In the early days of the Carousel Bar, Hotel Monteleone was home to the Swan Room, a nightclub where celebrities such as Liberace and Louis Prima performed. It wasn’t unusual for the performers to join their friends for a nightcap after their shows. The bar was renovated in 1992, which was when the current carousel top was added. Fiber optics were installed in the ceiling to create the appearance of stars in the night sky. One shooting star crosses the room at regular intervals.

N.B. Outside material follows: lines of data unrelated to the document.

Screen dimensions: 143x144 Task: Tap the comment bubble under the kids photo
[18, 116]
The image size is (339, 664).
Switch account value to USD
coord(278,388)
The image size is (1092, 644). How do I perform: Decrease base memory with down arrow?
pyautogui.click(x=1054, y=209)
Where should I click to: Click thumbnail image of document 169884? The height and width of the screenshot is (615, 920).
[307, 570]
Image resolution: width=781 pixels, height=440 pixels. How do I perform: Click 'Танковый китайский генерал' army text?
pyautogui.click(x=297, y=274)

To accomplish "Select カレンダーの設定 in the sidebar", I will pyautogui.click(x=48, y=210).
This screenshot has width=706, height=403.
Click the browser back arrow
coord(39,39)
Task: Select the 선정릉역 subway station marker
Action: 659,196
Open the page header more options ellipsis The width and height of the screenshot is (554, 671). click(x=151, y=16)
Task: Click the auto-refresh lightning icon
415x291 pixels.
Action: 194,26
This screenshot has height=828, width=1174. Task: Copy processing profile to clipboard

In 2011, Hotel Monteleone started an extensive renovation and expansion, and Criollo Restaurant was added.

==Notable patrons==
Ernest Hemingway, William Faulkner, Tennessee Williams, Truman Capote and Winston Groom (author of Forrest Gump) are among the famous authors who have enjoyed drinks at the Carousel Bar. More recently, Michael Jordan, Dennis Quaid, Gregg Allman, the longtime politician
Zack Milkovich, and Sally Struthers have been spotted at the Carousel.

==Literary references==
Hotel Monteleone and its Carousel Piano Bar & Lounge have been mentioned in a number of works of American literature, including the following:
- The Rose Tattoo, Tennessee Williams
- Orpheus Descending, Tennessee Williams
- Divine Secrets of the Ya-Ya Sisterhood, Rebecca Wells
- Little Altars Everywhere, Rebecca Wells
- Band of Brothers, Stephen Ambrose
- A Piece of My Heart, Richard Ford
- A Curtain of Green: And Other Stories, Eudora Welty
- Capote: A Biography, Gerald Clarke
- Owls Don't Blink, A.A. Fair (Erle Stanley Gardner)
- “Night Before Battle,” Ernest Hemingway
- The Voice of the Seven Sparrows, Harry Stephen Keeler

==Famous cocktails==
Two cocktails were invented by Carousel bartenders:
- Vieux Carré Cocktail – 2 dashes Peychaud's bitters, 2 dashes Angostura bitters, 1 barspoon Bénédictine, 1 oz Rye Whiskey, 1 oz Cognac, 1 oz Sweet Vermouth. Stir all ingredients with ice. Strain and serve up with a lemon twist, or, serve on the rocks with a lemon twist.
- The Goody – One ounce each dark rum, light rum, Orgeat, pineapple juice, 2 ounces orange juice. Mix well and serve in a tall glass over ice.